Laurent Gbagbo, lui aussi, a évoqué à plusieurs reprises une rencontre avec Houphouët-Boigny, au cours de laquelle le vieux président lui aurait dit : « Hélas, tu me ressembles ».
Cette phrase, à l’apparence anecdotique, semble pourtant incarner l’ironie d’une situation où des dirigeants en quête de pouvoir se prétendent porteurs de l’héritage d’un homme qui prônait l’unité nationale, alors qu’ils ne cessent de diviser la société ivoirienne par leurs égos surdimensionnés.
Mais peut-on réellement croire que cette scène privée soit un gage de sincérité ?
Alassane Ouattara, quant à lui, a créé le RHDP, mouvement politique qu’il dit avoir fondé pour continuer l’héritage houphouëtiste. Mais son parcours a également été marqué par des violences politiques et une gestion autoritaire qui ne correspond en rien à l’idéal de paix prôné par Houphouët-Boigny. Chaque fois qu’ils se présentent comme des héritiers de l’ancien président, leurs actes démentent leurs paroles.
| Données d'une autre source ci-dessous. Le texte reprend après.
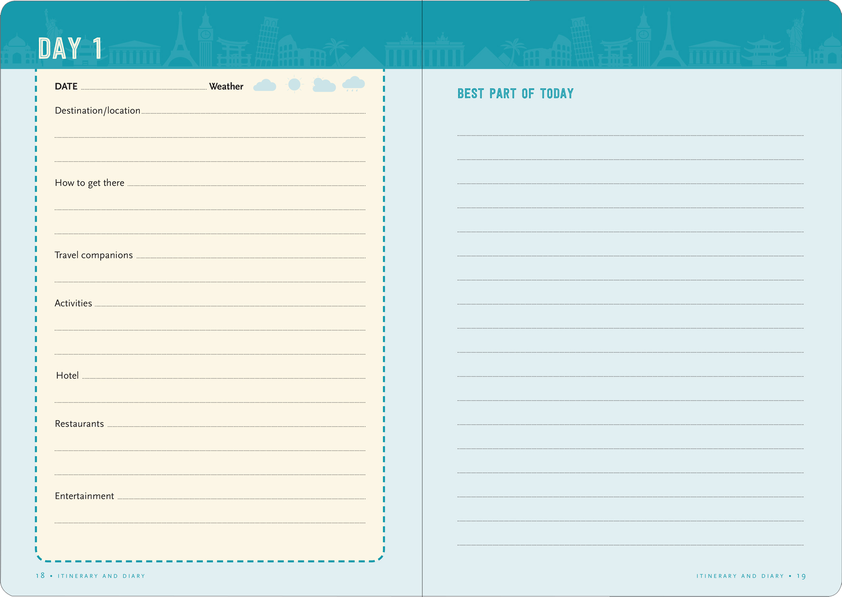Expand the Activities section
842x597 pixels.
[x=73, y=303]
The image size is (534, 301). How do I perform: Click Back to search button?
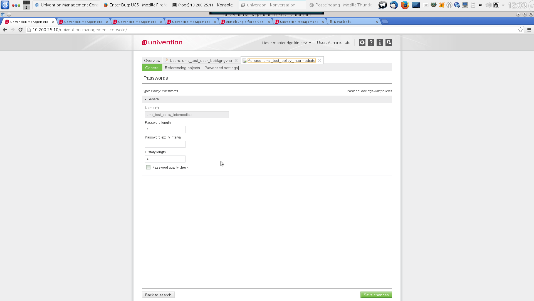[x=158, y=295]
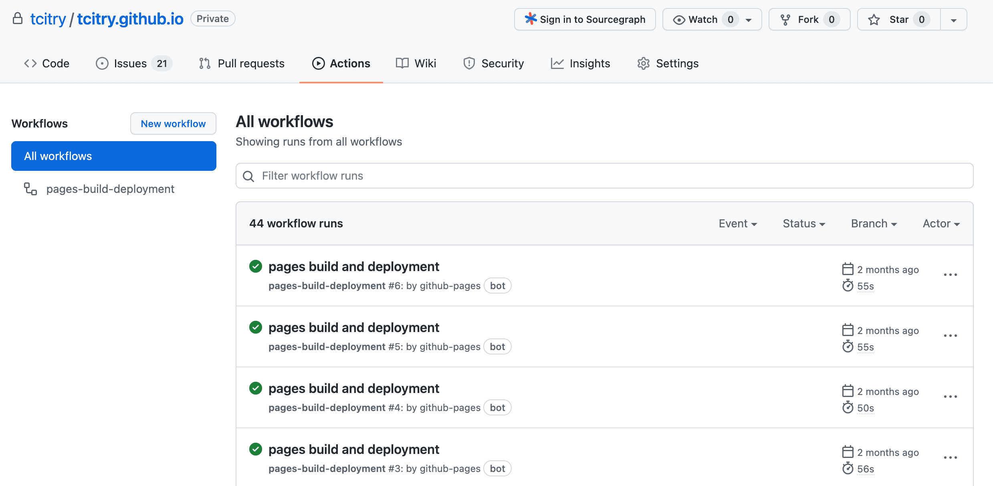The width and height of the screenshot is (993, 486).
Task: Open the three-dots menu for run #5
Action: pyautogui.click(x=950, y=336)
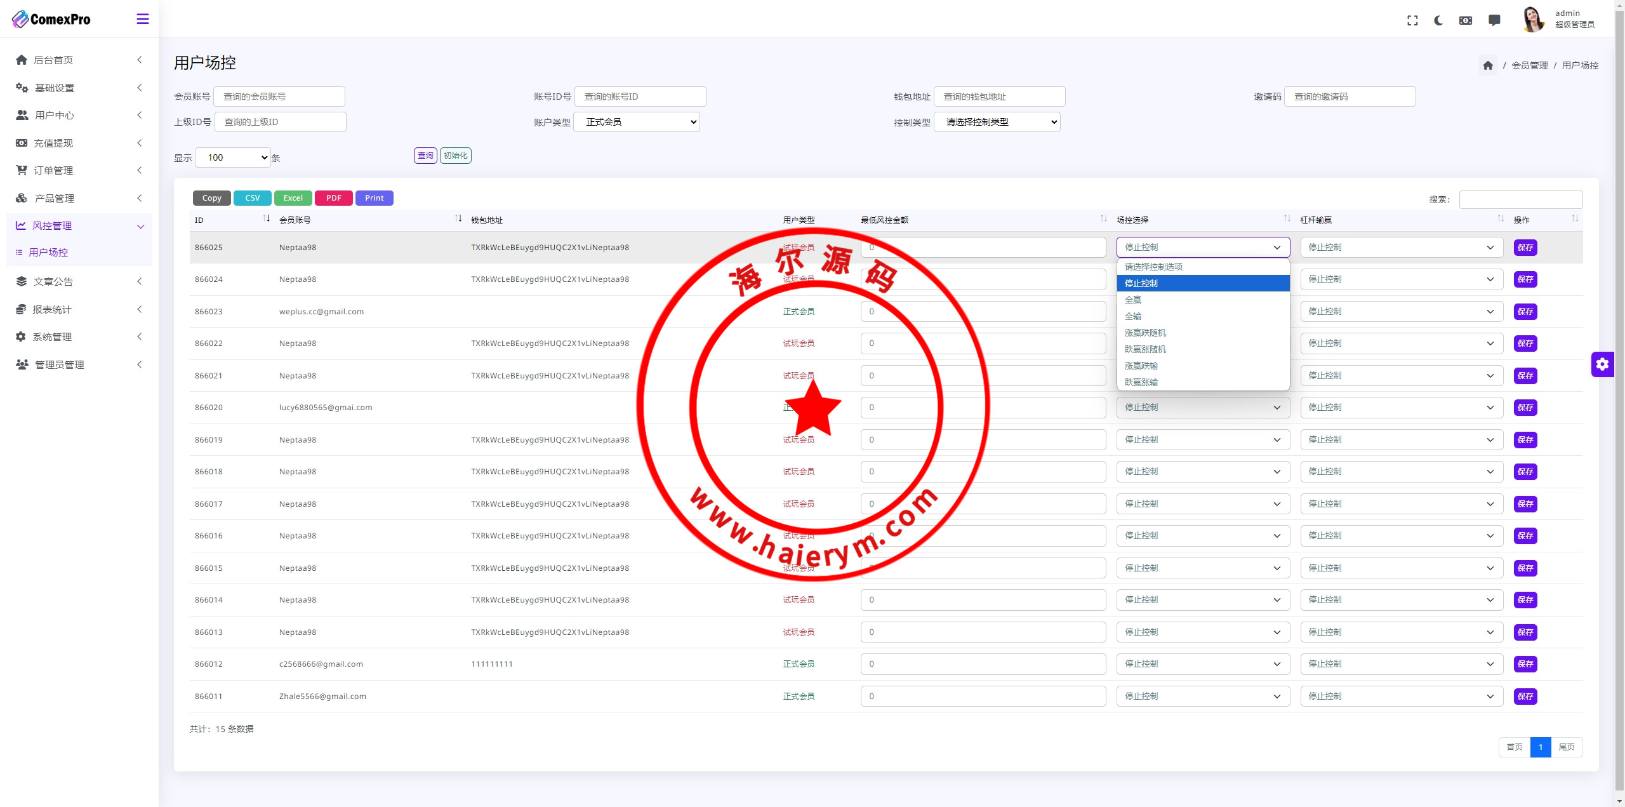Toggle sort on 杠杆输赢 column
The image size is (1625, 807).
(x=1501, y=219)
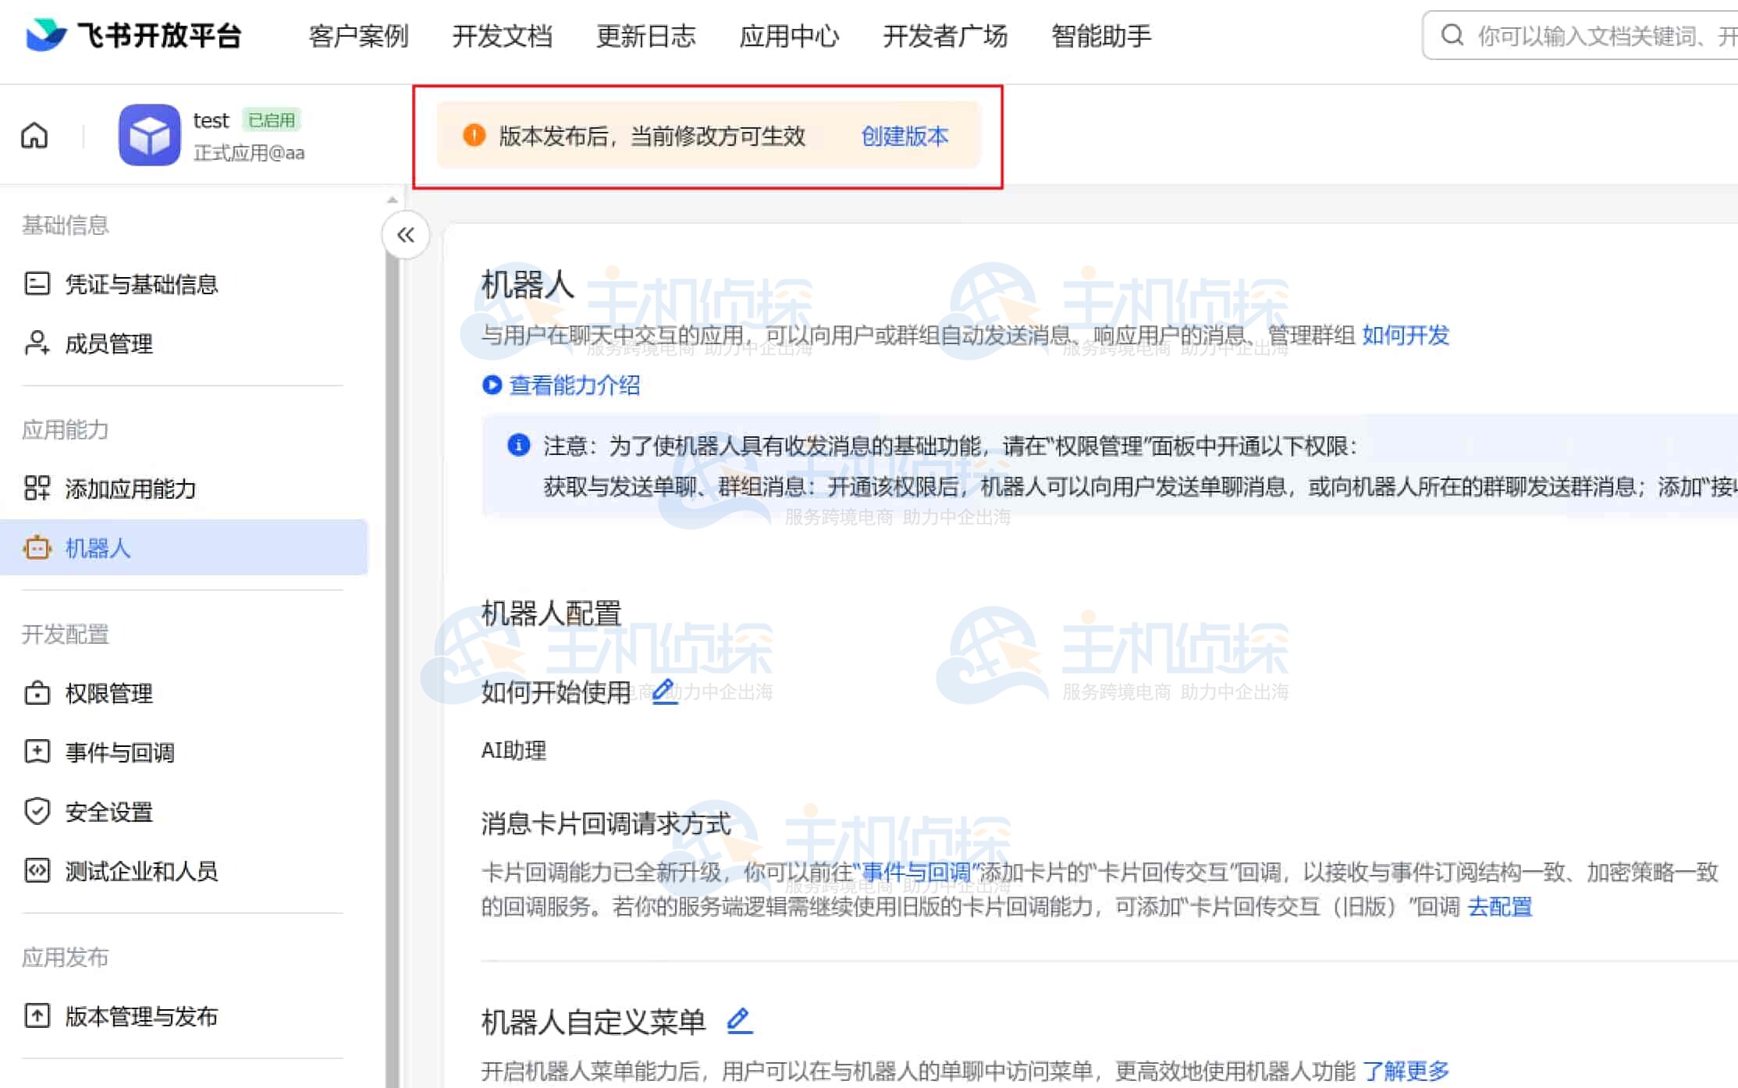This screenshot has height=1088, width=1738.
Task: Click the 创建版本 link in banner
Action: click(905, 137)
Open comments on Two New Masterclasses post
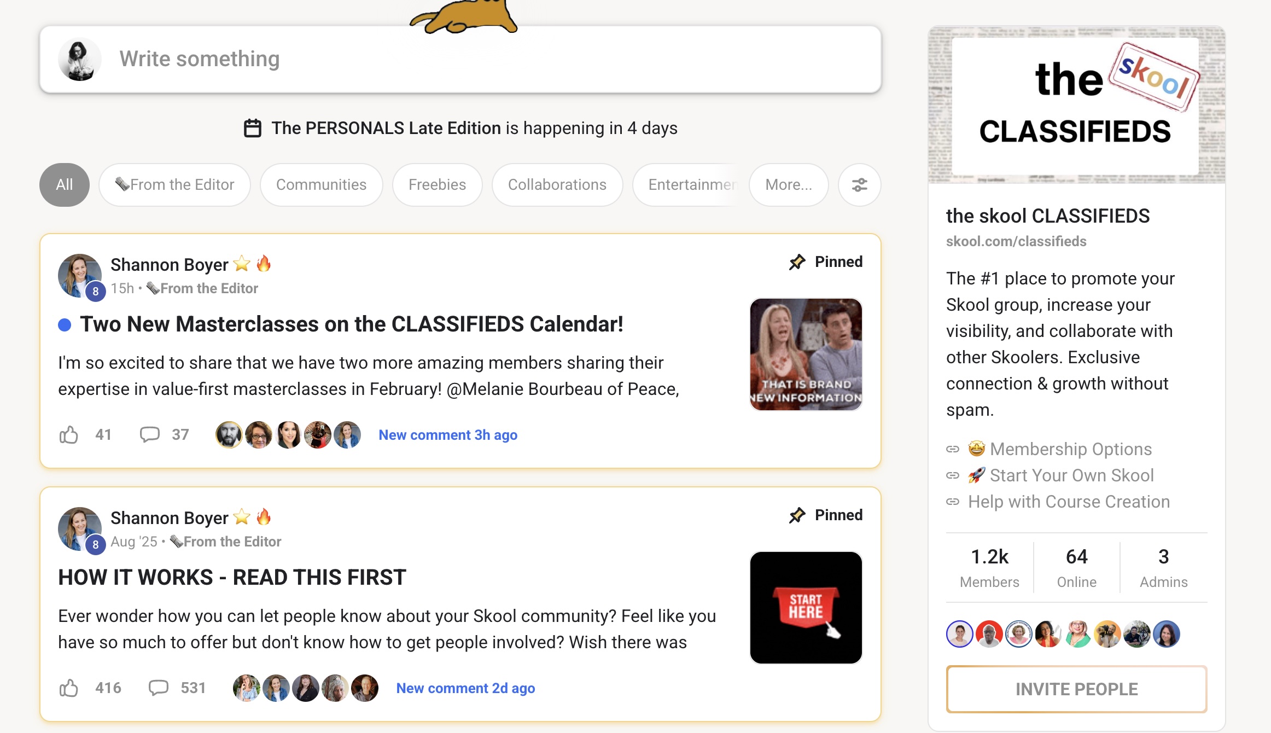 pyautogui.click(x=149, y=434)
Les décisions qu’ils prennent, les alliances qu’ils forment, les conflits qu’ils suscitent. Tout cela témoigne d’une volonté de maintien du pouvoir, bien loin des valeurs d’unité et de concorde qui étaient celles de Houphouët.
À force de se jouer de l’héritage de l’houphouétisme, ces hommes, obnubilés par leurs ambitions personnelles, se moquent du peuple qu’ils prétendent servir. Leur soif de pouvoir, qu’alimentent des égos démesurés, leur permet de se rapprocher, se fréquenter. Tout en manipulant la masse, en laissant entendre qu’ils œuvrent pour la paix alors que leurs actions disent le contraire. Ils créent un système où l’unité n’est qu’une illusion. Et où la paix devient un mot vidé de toute substance, un prétexte pour maintenir leur domination.
En réalité, leur véritable objectif reste celui de régner sur un peuple qu’ils considèrent comme une simple variable d’ajustement dans leur quête de pouvoir personnel. Difficile de croire à ce personnel.